If you have done a good job teaching and explaining it, more lectures usually aren’t what’s needed. The real issue is that you have a first-year player learning how to take that idea you’ve provided and put it into movement. That takes reps.

Unless there is a safety violation or something dangerous, most times getting into the reps and solving the problem via movement, exploration or exposure will be way more effective than another lecture.

We have a scrimmage next weekend, so we layered in some play(s) with the technique practice. 

Now for an interesting discussion: When is an “Oklahoma-ish” drill a good and useful Small Sided Game (SSG), and when is it bad?

Literature tells us SSGs are one of the strongest and most important teaching/learning tools we have as coaches. They allow athletes to connect technique to real situations and environments where they will use their techniques.
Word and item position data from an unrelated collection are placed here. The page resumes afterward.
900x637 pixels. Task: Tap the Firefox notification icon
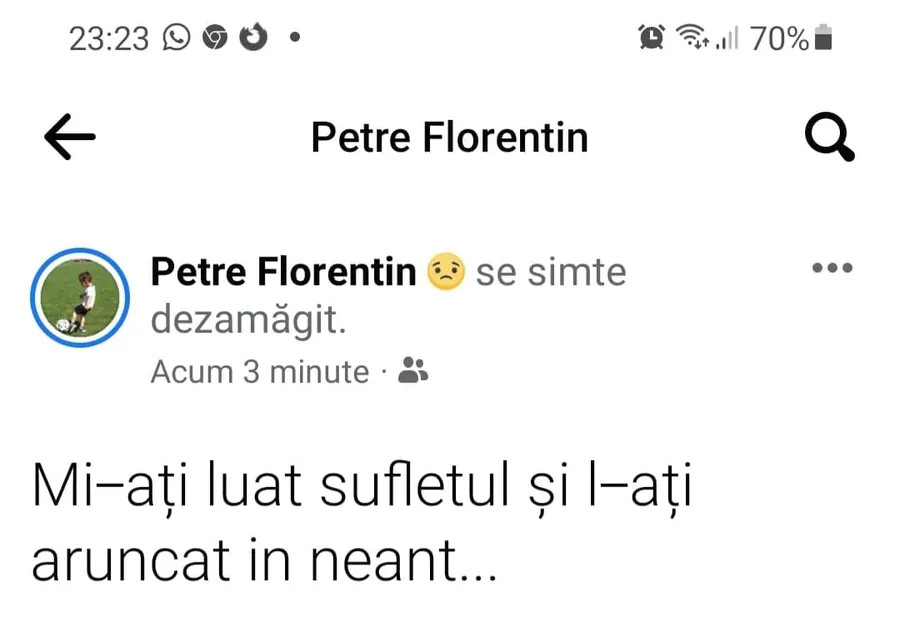pos(253,38)
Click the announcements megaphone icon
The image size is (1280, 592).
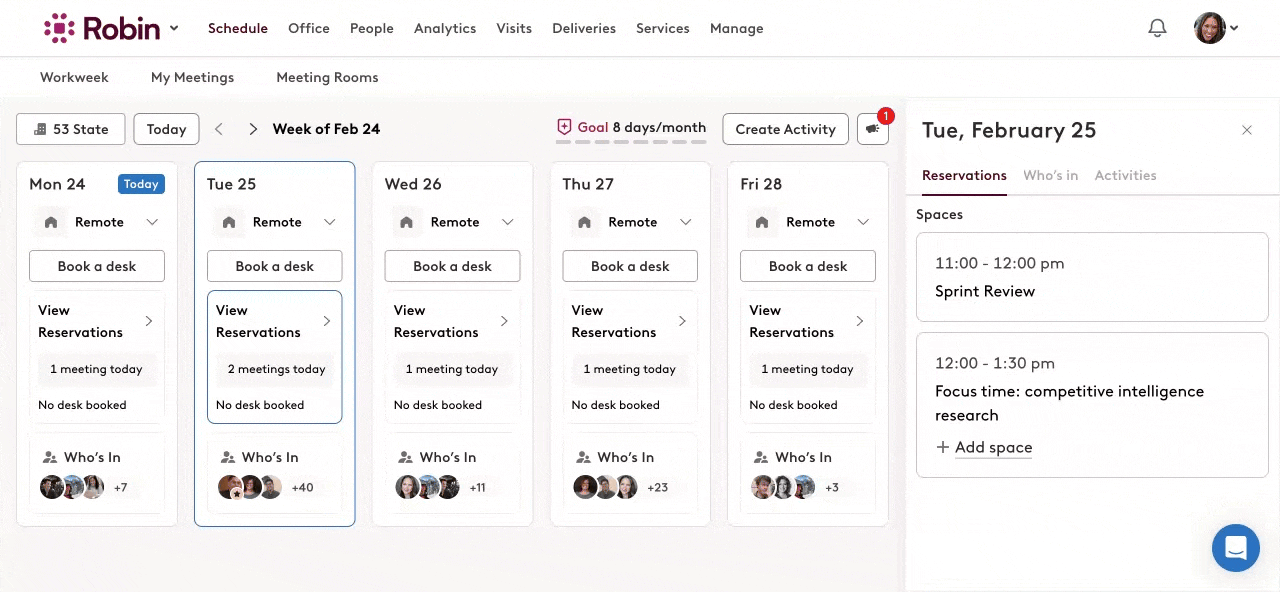[872, 129]
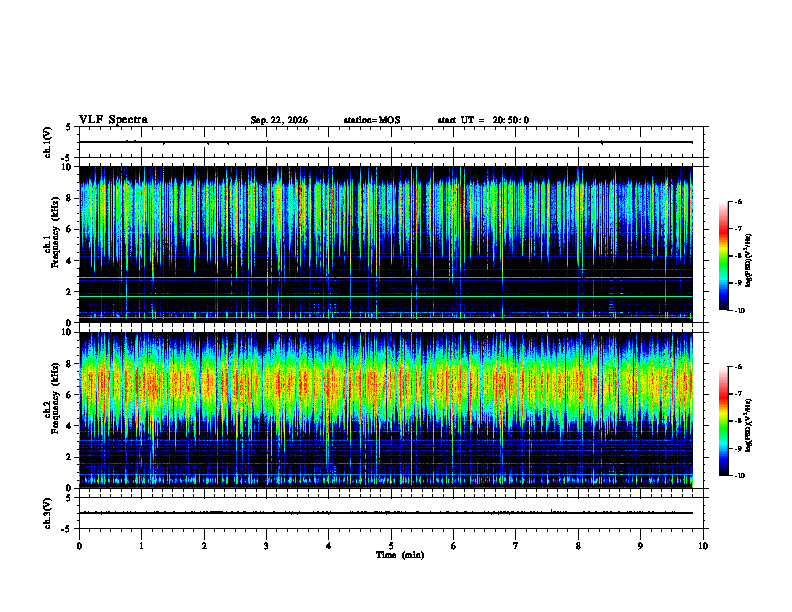Click the -6 label on ch.1 color bar
Screen dimensions: 792x612
coord(737,201)
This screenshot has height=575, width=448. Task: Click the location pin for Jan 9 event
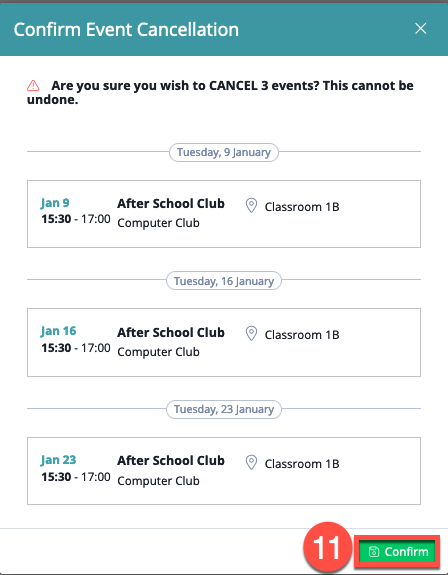pyautogui.click(x=251, y=205)
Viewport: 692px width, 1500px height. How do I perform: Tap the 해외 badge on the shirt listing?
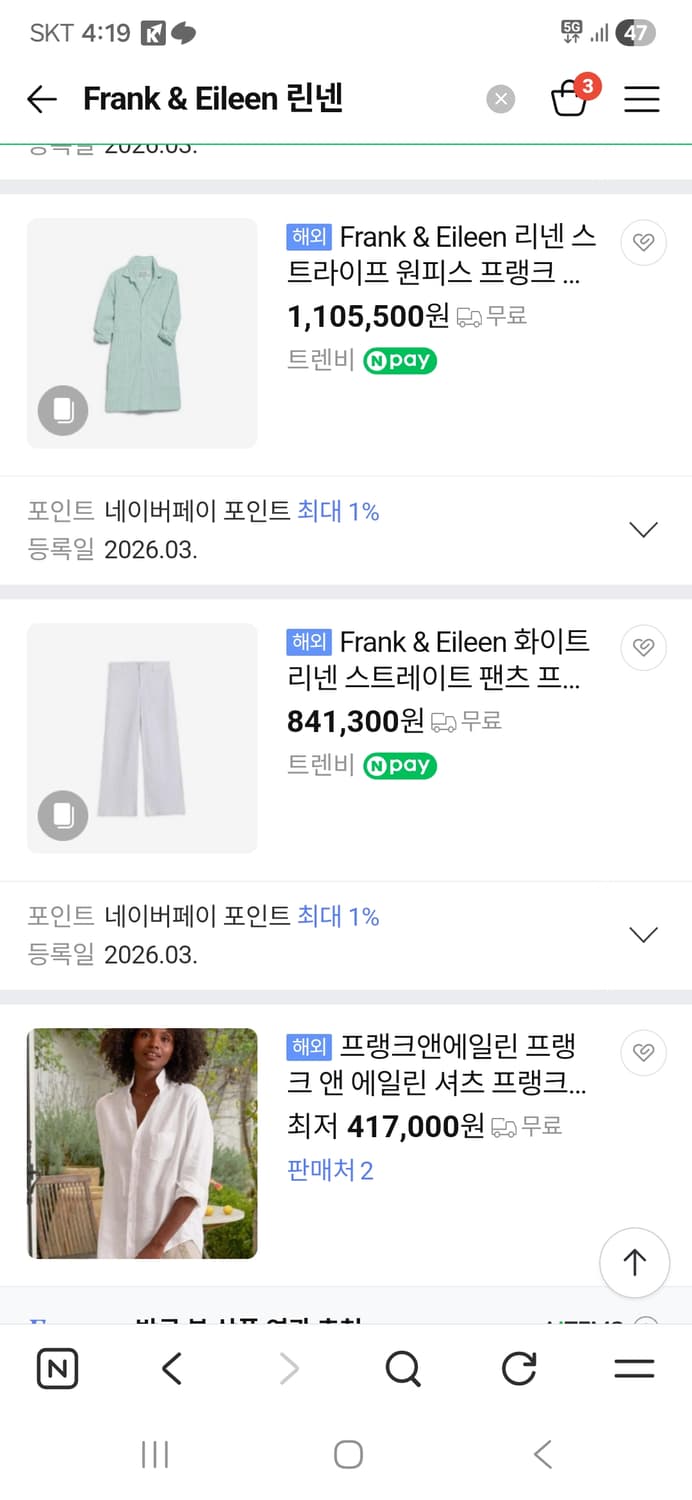point(310,1047)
This helps transition from technique to skill because it requires the following: processing, reading the game, timing and a choice of technique to accomplish the goal.

One of the other major benefits of SSGs is that a quality coach can match the environment by manipulating the space and numbers. We can make environments big enough to stretch some skills or apply technique in real situations but not overwhelming to young learners. We can control the amount of chaos or amount of information the players have to sort through via numbers. 
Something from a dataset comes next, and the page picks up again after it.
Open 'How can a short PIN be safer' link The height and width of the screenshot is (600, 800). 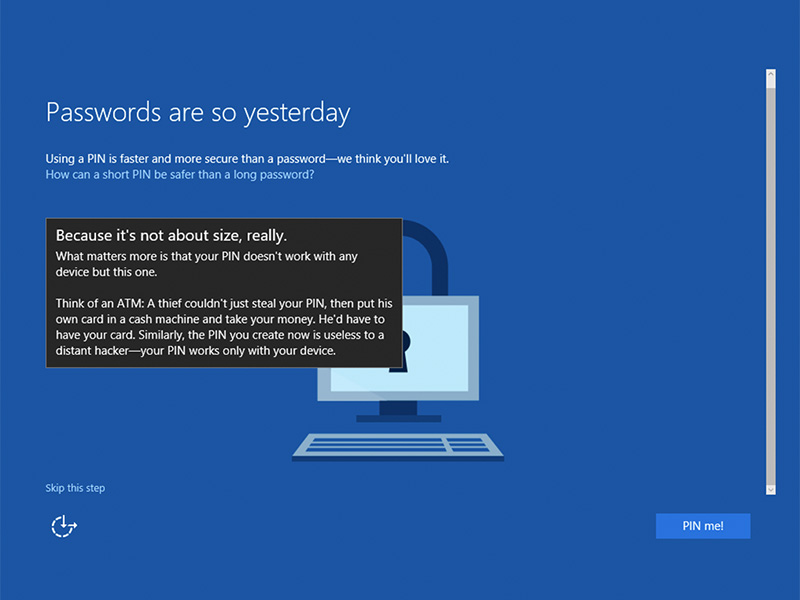(180, 174)
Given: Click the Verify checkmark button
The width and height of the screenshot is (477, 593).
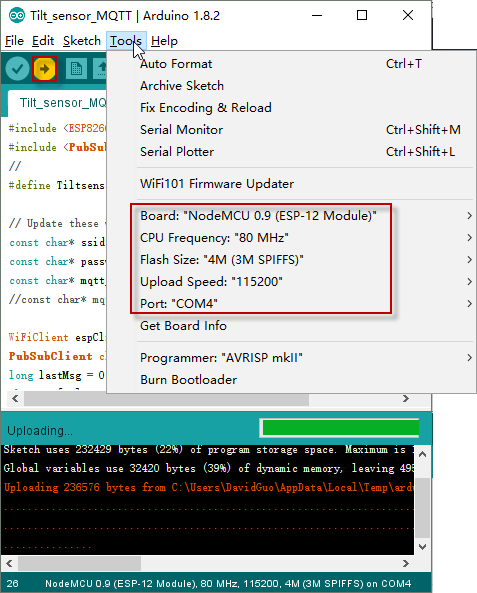Looking at the screenshot, I should [17, 69].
This is good teaching and valuable learning because it brings the game “to their level.” I use the analogy that “a good SSG is a piece of the pie, not a single ingredient.” 

Sometimes a drill for a movement or technique is an ingredient that will be used in the context of a much more nuanced environment (the pie). For new learners, they may not be ready to eat the whole pie but need more than a singular ingredient.  they need a small slice- the full game but scaled to their level. This allows some crystallization of what they learned and prepares them to take it to the most expansive environment: a full game.

So how was the SSG structured and what made it ok (in my eyes)?

From the outside, it may have looked like an Oklahoma drill, but things have layers deeper than the surface. We set out a channel, used cones to make a small space and put seven players, four from offense and three from defense, into the channel. They had a run play where they tried to score a touchdown and stop an opponent.

What makes that NOT an Oklahoma drill? When you look through the names of banned drills from contact limitation documents, you should see some key points and objectives that make a drill legal/illegal. One of these items is that the drill should have “schematic relevance.”

For the Rookie Tackle game, there are three offensive lineman and two defensive linemen plus a linebacker. That means our setup was an exact replica of game play, with real alignments. Not just lining up players one-on-one in head-up positions to smash. 

A second quality of illegal drills is that they don’t allow players the opportunity to win with speed or movement. Creating a drill where players must win via force and power obviously impacts the number, intensity and density of contact. When the drill is all aligned head-up, too many players are involved, or the drill takes place in a small space, the only way to win is with force. This leads to players “teeing off” as they know that is the only option. 

By adjusting the space and the size of the channels and gaps, players can win with force or movement. This means that players on both offense and defense have to balance the dual threats of movement and force – just like in a game. The goal of our drill was to see who could see and read blocks and holes. The goal was NOT to smash for a yard on the goal line. 

This means players had space, time and opportunity to cut to open grass. This serves two purposes: It allowed us to evaluate players but also let everyone play football on a tiny field. This makes things more game-like (“piece of the pie” analogy) while not being too restrictive and forcing contact.

I hope this gave you a little insight into how I think about drills. It’s proper understanding and proper programing to allow the right use at the right time of the right variation.